Common test projects (names may vary):

  • src/SharpVectorTest/ — unit tests for core library.
  • src/SharpVectorPerformance/ — benchmarks, see BenchmarkDotNet.Artifacts/.

Docs Authoring (MkDocs)

  • MkDocs config: docs/mkdocs.yml
  • Local preview (requires Python + requirements):
python3 -m venv .venv
source .venv/bin/activate
pip install -r docs/requirements.txt
mkdocs serve -f docs/mkdocs.yml
  • Theme overrides in docs/overrides/.

When adding a feature, include a short “Getting Started” snippet and cross-link to relevant concepts under docs/docs/.

External Integrations

  • OpenAI: configure API keys via environment or appsettings in sample apps.
  • Ollama: ensure local Ollama server is running and accessible.

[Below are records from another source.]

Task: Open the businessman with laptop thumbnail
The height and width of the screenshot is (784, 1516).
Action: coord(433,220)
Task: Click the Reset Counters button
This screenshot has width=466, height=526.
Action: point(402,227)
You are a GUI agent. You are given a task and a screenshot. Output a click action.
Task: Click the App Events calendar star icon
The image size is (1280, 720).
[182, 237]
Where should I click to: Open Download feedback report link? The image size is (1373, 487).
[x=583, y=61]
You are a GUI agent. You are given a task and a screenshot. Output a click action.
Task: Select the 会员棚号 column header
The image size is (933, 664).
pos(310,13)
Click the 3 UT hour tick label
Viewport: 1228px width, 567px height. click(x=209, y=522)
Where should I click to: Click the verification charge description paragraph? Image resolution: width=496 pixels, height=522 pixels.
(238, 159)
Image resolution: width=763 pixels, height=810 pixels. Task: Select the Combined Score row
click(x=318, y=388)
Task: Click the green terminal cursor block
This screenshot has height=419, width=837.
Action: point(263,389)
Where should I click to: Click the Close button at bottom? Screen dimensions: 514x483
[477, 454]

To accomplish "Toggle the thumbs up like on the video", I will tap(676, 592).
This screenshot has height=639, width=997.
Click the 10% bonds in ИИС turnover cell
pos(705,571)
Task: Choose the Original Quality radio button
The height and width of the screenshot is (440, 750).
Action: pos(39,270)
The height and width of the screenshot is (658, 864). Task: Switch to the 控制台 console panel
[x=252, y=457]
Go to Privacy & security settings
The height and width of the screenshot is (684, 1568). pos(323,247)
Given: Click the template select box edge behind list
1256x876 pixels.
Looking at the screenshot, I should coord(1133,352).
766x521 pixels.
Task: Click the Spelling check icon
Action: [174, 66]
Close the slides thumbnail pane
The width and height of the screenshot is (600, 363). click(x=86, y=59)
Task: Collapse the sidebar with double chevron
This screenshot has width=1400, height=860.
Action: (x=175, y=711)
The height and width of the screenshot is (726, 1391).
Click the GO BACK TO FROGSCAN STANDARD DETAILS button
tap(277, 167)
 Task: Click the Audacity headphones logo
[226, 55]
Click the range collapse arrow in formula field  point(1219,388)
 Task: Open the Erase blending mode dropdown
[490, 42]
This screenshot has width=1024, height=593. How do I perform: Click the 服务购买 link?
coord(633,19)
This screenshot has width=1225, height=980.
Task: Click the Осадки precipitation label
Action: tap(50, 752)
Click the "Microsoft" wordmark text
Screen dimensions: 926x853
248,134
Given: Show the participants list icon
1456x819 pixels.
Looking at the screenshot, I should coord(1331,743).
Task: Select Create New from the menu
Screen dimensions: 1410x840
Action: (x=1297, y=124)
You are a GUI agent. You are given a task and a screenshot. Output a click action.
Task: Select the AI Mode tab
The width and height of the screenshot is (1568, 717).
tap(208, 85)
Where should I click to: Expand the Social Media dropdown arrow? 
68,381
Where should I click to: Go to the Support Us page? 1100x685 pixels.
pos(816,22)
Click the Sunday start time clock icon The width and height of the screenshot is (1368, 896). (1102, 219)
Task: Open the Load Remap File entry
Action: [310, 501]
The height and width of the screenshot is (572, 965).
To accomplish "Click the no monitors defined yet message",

OpenAI/Azure OpenAI configuration (samples):

  • Environment variables (example):
export OPENAI_API_KEY="..."
export AZURE_OPENAI_ENDPOINT="https://<your-endpoint>.openai.azure.com"
export AZURE_OPENAI_API_KEY="..."
  • appsettings.json keys for Playground:
{
  "OpenAI": {
    "ApiKey": "...",
    "Model": "text-embedding-3-large"
  },
  "AzureOpenAI": {
    "Endpoint": "https://<your-endpoint>.openai.azure.com",
    "ApiKey": "...",
    "Deployment": "text-embedding-3-large"
  },
  "Ollama": {
    "Endpoint": "http://localhost:11434",
    "Model": "nomic-embed-text"
  }
}

Useful Entry Points (Code Navigation)

  • Build5Nines.SharpVector/IVectorDatabase.cs — core interface for DB operations.
  • Build5Nines.SharpVector/BasicMemoryVectorDatabase.cs — easiest reference implementation.
  • Build5Nines.SharpVector/VectorCompare/* — similarity algorithms.
  • Build5Nines.SharpVector.OpenAI/OpenAIMemoryVectorDatabase*.cs — OpenAI integration.
  • Build5Nines.SharpVector.Ollama/OllamaMemoryVectorDatabase*.cs — Ollama integration.

Also see:

  • Build5Nines.SharpVector/VectorStore/* — storage mechanics for vector entries.
  • Build5Nines.SharpVector/Vectorization/* — local vectorization pipeline.
  • Build5Nines.SharpVector/Preprocessing/* — normalization/tokenization steps.
  • Build5Nines.SharpVector/Vocabulary/* — vocabulary handling if applicable.

Common Pitfalls

  • Mismatched vector dimensions between provider and store; validate sizes.

  • Forgetting to persist when using disk-backed DB — ensure save/load paths.

  • Not disposing resources for external providers (HTTP clients, etc.).

  • Assuming synchronous search; prefer async variants in large datasets.

  • Vector dimension mismatches between embeddings providers and DB entries.

  • Forgetting to persist when using disk-backed DB implementations.

  • Not disposing external providers (HTTP clients) in integration packages.

Maintainers & Attribution

  • Maintained by Build5Nines / Chris Pietschmann. MIT licensed.
  • Follow CODE_OF_CONDUCT.md. Keep PRs focused and well-documented.

If you are an AI agent assisting here: prefer targeted edits, update docs, add tests, and keep public APIs stable. When unsure, propose alternatives and ask for confirmation before broad refactors.

Contribution & PR Guidance

  • Discuss significant changes via issue first; target the dev branch.
  • Keep PRs focused and small; include tests and docs updates.
  • Run dotnet format if configured to keep style consistent.
  • Ensure CI passes; include clear description and rationale.